Overview
The present study focuses on patients with Pseudomonas aeruginosa (PSA) sepsis. The aim of the present study is to find out whether the M1 (pro-inflammatory) or M2 (anti-inflammatory) phenotype predominates in blood monocytes in critically ill patients with PSA-sepsis, and whether the severity of sepsis and outcome is associated with distinct monocyte phenotype and function.
Description
During bacterial related sepsis, one of the key playing cells are macrophages, monocytes and T-lymphocytes (Hotchkiss et al., 2003). Macrophages and monocytes are supposed to be essential for the septic reaction to Gram-negative bacteria (Hotchkiss et al. 2003).

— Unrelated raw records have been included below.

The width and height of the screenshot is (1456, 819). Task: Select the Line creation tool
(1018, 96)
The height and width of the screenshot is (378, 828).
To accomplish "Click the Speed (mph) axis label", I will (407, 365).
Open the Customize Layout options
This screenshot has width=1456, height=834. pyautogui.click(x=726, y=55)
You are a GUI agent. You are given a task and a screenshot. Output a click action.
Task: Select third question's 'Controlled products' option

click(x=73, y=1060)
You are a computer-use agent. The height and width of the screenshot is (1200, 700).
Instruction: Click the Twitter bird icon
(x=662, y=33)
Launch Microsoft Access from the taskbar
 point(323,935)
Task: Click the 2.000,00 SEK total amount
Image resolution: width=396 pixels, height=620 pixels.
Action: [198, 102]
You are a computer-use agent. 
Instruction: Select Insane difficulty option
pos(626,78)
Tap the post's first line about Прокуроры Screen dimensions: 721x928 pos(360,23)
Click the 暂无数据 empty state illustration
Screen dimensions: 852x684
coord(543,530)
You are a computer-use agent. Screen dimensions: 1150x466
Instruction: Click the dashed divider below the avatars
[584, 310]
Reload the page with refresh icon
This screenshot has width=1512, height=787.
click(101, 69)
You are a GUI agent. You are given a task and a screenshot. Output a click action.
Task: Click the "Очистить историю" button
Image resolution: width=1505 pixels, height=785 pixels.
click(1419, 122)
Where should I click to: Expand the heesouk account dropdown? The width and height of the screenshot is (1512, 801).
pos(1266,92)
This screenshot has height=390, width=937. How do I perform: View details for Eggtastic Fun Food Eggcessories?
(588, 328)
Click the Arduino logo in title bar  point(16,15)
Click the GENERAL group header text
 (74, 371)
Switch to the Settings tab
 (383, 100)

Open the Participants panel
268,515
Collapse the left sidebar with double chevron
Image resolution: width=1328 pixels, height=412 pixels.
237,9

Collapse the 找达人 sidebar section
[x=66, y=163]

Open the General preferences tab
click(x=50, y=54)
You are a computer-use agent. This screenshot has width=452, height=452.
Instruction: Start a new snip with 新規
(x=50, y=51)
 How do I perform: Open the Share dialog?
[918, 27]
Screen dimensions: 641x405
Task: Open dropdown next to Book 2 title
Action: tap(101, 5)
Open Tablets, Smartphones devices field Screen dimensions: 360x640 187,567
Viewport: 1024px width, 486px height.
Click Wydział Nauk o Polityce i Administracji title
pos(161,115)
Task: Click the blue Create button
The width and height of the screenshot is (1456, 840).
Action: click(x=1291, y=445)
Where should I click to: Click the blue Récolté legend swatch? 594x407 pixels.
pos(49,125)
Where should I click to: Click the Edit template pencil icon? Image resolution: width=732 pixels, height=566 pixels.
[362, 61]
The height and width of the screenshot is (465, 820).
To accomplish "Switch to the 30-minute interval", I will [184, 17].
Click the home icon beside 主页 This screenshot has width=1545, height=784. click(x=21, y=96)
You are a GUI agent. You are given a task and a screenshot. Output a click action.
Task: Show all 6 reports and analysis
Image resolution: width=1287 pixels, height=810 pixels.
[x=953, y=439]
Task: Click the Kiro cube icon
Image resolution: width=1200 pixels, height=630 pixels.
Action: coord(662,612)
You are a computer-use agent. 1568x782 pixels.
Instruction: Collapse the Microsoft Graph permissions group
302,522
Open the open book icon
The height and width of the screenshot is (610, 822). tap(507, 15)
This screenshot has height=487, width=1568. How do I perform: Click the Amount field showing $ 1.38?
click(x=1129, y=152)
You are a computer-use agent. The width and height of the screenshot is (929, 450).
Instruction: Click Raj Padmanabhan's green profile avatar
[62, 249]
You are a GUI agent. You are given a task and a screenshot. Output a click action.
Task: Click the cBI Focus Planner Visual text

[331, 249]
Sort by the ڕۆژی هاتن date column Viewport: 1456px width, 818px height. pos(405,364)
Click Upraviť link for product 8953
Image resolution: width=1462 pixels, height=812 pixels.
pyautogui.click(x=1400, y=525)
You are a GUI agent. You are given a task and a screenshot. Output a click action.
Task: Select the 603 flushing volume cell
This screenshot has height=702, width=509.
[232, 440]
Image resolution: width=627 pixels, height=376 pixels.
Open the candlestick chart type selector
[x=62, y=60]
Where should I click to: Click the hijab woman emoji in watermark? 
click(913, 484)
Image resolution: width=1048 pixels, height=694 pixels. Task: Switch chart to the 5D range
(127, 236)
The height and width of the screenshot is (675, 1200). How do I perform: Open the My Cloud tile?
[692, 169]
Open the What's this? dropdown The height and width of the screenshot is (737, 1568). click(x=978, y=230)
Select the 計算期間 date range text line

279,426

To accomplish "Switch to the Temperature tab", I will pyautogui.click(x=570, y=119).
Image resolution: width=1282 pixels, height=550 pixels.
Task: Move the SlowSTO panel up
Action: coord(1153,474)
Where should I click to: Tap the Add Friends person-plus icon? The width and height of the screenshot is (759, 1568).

Generally, there are two dominant types of macrophages: the pro-inflammatory M1 macrophage and the anti-inflammatory M2 macrophage (Mantovani et al., 2006). Similar to this macrophage characteristics, monocytes can also be categorized into pro-or anti-inflammatory. These macrophage/monocyte phenotypes can be differentiated in vitro from freshly isolated human blood monocytes using either GM-CSF giving raise to M1 macrophage/monocyte or M-CSF resulting in M2 macrophage/monocyte (Mantovani et al., 2006; Neu et al., 2013). Brunialti et al. (2012) have already demonstrated that the population of antiinflammatory M2 monocytes in septic patients is bigger than the pro-inflammatory M1 population. However, the authors did not further analyze the underlying mechanisms of M2 polarization nor did they identify the sepsis-causing pathogens.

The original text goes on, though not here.